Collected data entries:
★ ★ ★

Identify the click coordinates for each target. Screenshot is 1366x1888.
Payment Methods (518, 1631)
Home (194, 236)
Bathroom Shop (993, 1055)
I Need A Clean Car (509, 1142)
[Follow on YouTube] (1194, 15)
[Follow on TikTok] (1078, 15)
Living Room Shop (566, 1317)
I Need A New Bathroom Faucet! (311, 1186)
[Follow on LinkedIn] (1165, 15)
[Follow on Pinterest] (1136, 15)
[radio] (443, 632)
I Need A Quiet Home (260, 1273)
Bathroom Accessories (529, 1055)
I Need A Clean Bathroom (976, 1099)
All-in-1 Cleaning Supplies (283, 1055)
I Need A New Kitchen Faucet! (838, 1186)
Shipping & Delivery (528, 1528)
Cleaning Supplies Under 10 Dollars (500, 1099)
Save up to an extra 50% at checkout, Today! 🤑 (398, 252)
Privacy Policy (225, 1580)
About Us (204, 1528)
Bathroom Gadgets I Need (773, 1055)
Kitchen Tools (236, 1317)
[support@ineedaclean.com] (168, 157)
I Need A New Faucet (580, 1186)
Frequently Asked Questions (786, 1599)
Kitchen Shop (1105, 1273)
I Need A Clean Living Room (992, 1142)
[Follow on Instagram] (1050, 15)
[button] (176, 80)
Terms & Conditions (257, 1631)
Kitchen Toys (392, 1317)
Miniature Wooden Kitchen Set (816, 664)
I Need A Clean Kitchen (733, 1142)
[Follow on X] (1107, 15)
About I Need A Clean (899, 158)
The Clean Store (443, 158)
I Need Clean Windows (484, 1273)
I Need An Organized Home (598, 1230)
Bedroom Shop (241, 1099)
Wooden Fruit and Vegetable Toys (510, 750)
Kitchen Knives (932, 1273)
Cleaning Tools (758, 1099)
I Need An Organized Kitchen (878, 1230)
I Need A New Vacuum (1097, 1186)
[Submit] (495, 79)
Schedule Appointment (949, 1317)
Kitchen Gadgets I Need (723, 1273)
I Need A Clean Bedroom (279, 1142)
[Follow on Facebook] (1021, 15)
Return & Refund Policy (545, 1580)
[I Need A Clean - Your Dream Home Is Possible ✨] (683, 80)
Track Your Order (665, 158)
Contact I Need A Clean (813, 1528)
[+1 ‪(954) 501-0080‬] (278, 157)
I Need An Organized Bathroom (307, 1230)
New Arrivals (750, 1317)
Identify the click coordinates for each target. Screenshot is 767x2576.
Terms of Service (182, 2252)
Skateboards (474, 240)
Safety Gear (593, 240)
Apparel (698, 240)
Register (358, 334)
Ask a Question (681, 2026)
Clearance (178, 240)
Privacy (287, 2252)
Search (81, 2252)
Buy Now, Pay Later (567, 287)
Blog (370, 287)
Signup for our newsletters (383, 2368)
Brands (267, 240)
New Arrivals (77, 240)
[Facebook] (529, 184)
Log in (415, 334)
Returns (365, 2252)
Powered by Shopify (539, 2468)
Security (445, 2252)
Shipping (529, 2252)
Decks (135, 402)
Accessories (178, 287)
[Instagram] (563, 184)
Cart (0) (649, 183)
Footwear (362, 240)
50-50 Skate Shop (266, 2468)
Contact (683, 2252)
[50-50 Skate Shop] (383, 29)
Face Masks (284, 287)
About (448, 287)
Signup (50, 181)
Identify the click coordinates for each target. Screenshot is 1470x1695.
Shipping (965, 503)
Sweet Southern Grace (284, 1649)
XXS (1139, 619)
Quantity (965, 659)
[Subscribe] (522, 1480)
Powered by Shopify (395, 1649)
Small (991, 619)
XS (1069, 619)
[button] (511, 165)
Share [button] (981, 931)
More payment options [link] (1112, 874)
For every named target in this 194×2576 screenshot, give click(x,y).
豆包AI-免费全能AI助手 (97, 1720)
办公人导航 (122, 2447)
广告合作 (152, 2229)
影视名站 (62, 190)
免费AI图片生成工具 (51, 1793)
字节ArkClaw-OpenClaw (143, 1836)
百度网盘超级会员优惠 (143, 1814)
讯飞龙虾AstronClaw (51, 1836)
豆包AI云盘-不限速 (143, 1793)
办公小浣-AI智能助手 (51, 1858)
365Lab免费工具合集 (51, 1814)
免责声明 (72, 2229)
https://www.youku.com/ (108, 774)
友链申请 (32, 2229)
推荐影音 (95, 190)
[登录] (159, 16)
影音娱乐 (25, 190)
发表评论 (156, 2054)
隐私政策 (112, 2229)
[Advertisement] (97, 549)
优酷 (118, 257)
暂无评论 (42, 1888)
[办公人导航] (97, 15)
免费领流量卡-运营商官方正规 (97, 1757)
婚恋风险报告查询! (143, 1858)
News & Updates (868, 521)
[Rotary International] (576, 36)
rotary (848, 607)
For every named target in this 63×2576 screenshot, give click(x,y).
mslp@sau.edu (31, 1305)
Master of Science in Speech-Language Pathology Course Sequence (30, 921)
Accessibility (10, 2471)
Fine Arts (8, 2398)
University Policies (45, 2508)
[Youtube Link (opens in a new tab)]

★ ★ ★

Work item:
Exactly as written, repeat each line from the beginning of the data above to the line containing "Living Room Shop (566, 1317)", inclusive.

Solved exercise:
Identify the click coordinates for each target. Screenshot is 1366x1888.
Payment Methods (518, 1631)
Home (194, 236)
Bathroom Shop (993, 1055)
I Need A Clean Car (509, 1142)
[Follow on YouTube] (1194, 15)
[Follow on TikTok] (1078, 15)
Living Room Shop (566, 1317)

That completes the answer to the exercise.